Companies that are able to identify their traction channels early on have a much better chance at success.
If you’re going to find your traction opportunities, it’s essential to implement a robust testing infrastructure. You need to know which strategies are working and which aren’t. And the only way of doing this is to organize metrics from multiple campaigns into one centralized reporting area.
As a marketer, you will likely need to collate data from multiple platforms and analytics dashboards. While elements of this task will need to be done manually, automation tools like Zapier will help to speed up the process of transferring data.
4. Core KPIs and Success Metrics
Your KPIs are the set of metrics that indicate the overall health and success of your startup.
In the early days, it’s crucial to distinguish between metrics that provide you with useful information and so-called “vanity metrics”. These figures are good for your ego, but don’t actually provide any insights about the performance of your campaigns.
While there are others, marketers should take notice of two KPIs in particular:
- Customer Acquisition Cost – Customer acquisition cost is a relatively straightforward metric. It is the amount it costs to acquire a new customer. This number will vary for different marketing channels and strategies but, generally speaking, a diminishing overall customer acquisition cost points to an efficient marketing strategy.
- Customer Lifetime Value – Customer lifetime value is calculated by combining average purchase value, average purchase frequency and the average customer lifetime.
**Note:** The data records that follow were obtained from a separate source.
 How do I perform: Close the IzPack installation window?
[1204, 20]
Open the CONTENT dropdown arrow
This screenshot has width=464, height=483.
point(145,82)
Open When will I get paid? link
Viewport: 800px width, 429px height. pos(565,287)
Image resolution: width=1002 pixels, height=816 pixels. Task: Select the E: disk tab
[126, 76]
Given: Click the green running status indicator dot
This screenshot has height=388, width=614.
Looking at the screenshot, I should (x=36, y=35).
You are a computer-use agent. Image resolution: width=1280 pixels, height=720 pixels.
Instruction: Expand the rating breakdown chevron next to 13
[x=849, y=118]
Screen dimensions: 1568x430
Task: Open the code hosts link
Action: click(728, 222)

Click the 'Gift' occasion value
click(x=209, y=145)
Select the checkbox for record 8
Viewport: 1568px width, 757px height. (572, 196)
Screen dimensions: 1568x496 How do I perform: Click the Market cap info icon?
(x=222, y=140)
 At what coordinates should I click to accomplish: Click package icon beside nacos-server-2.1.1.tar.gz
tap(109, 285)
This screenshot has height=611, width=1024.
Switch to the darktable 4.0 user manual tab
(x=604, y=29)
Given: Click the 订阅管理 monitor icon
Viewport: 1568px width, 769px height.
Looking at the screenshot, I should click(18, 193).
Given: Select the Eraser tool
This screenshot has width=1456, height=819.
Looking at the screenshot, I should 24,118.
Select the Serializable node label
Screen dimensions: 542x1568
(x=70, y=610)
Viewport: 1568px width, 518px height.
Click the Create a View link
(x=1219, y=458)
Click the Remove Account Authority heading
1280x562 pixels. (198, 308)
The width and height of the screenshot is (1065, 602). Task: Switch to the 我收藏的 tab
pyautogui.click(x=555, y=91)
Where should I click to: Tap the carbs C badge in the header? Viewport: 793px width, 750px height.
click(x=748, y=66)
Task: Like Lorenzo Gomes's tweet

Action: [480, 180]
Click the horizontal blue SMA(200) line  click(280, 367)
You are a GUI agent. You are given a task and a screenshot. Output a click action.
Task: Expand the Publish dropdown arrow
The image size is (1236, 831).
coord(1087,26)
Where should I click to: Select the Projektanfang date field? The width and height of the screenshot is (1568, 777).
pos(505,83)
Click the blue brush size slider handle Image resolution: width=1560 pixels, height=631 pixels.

If a startup’s customer acquisition cost is higher than its customer lifetime value, then it’s going to get into deep water pretty quickly.
Build out a set of KPIs unique to your startup. Just remember to ignore those metrics that don’t supply any meaningful information.
5. A Mental Health Programme
It’s easy to sideline your team’s mental health. From a productivity standpoint, however, this is a big mistake. Research shows that happier employees are more efficient, creative and hard-working.
Spend some time implementing practical measures, whether in the form of an employee assistance program (EAP), wellness-promoting events or a positive, green workspace, that contribute to the overall health of your team.